* EXERCISE
Retype every item below verbatim, keeping each line's text, spacing, and order unchanged.

------------------------------------

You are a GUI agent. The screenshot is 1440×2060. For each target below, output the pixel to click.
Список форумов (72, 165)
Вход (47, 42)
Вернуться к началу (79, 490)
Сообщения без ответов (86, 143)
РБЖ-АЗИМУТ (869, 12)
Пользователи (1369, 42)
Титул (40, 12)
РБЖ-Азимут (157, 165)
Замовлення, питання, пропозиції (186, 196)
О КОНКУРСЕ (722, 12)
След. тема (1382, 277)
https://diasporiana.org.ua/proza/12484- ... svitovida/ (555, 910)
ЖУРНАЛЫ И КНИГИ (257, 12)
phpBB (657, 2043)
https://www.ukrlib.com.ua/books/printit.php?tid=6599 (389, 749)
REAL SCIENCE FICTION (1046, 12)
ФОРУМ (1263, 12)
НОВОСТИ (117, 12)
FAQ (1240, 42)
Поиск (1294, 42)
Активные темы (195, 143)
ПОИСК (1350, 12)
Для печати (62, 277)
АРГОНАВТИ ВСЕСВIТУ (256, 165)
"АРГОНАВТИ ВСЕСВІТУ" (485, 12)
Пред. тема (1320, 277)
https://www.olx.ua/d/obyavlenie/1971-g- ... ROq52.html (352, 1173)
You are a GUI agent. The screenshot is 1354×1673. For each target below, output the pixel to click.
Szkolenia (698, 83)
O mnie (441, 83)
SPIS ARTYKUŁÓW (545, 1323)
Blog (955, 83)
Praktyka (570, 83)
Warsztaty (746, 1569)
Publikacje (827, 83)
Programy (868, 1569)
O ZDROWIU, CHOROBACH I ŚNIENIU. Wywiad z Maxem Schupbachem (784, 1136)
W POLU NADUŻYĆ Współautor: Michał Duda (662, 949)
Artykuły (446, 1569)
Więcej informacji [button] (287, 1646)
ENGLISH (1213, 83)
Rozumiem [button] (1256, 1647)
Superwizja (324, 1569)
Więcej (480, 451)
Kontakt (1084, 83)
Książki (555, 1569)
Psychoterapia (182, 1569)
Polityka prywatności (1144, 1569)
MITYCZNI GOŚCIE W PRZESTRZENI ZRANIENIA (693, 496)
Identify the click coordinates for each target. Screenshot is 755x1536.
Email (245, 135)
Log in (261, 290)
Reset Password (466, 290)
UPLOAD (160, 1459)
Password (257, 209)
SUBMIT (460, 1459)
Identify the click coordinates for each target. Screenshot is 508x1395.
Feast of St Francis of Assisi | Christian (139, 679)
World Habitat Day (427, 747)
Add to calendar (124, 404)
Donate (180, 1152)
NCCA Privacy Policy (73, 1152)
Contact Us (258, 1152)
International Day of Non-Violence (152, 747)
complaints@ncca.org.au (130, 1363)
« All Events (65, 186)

------------------------------------

* THE ANSWER
You are a GUI agent. The screenshot is 1440×2060. For each target below, output the pixel to click.
Список форумов (72, 165)
Вход (47, 42)
Вернуться к началу (79, 490)
Сообщения без ответов (86, 143)
РБЖ-АЗИМУТ (869, 12)
Пользователи (1369, 42)
Титул (40, 12)
РБЖ-Азимут (157, 165)
Замовлення, питання, пропозиції (186, 196)
О КОНКУРСЕ (722, 12)
След. тема (1382, 277)
https://diasporiana.org.ua/proza/12484- ... svitovida/ (555, 910)
ЖУРНАЛЫ И КНИГИ (257, 12)
phpBB (657, 2043)
https://www.ukrlib.com.ua/books/printit.php?tid=6599 (389, 749)
REAL SCIENCE FICTION (1046, 12)
ФОРУМ (1263, 12)
НОВОСТИ (117, 12)
FAQ (1240, 42)
Поиск (1294, 42)
Активные темы (195, 143)
ПОИСК (1350, 12)
Для печати (62, 277)
АРГОНАВТИ ВСЕСВIТУ (256, 165)
"АРГОНАВТИ ВСЕСВІТУ" (485, 12)
Пред. тема (1320, 277)
https://www.olx.ua/d/obyavlenie/1971-g- ... ROq52.html (352, 1173)
You are a GUI agent. The screenshot is 1354×1673. For each target below, output the pixel to click.
Szkolenia (698, 83)
O mnie (441, 83)
SPIS ARTYKUŁÓW (545, 1323)
Blog (955, 83)
Praktyka (570, 83)
Warsztaty (746, 1569)
Publikacje (827, 83)
Programy (868, 1569)
O ZDROWIU, CHOROBACH I ŚNIENIU. Wywiad z Maxem Schupbachem (784, 1136)
W POLU NADUŻYĆ Współautor: Michał Duda (662, 949)
Artykuły (446, 1569)
Więcej informacji [button] (287, 1646)
ENGLISH (1213, 83)
Rozumiem [button] (1256, 1647)
Superwizja (324, 1569)
Więcej (480, 451)
Kontakt (1084, 83)
Książki (555, 1569)
Psychoterapia (182, 1569)
Polityka prywatności (1144, 1569)
MITYCZNI GOŚCIE W PRZESTRZENI ZRANIENIA (693, 496)
Identify the click coordinates for each target. Screenshot is 755x1536.
Email (245, 135)
Log in (261, 290)
Reset Password (466, 290)
UPLOAD (160, 1459)
Password (257, 209)
SUBMIT (460, 1459)
Identify the click coordinates for each target. Screenshot is 508x1395.
Feast of St Francis of Assisi | Christian (139, 679)
World Habitat Day (427, 747)
Add to calendar (124, 404)
Donate (180, 1152)
NCCA Privacy Policy (73, 1152)
Contact Us (258, 1152)
International Day of Non-Violence (152, 747)
complaints@ncca.org.au (130, 1363)
« All Events (65, 186)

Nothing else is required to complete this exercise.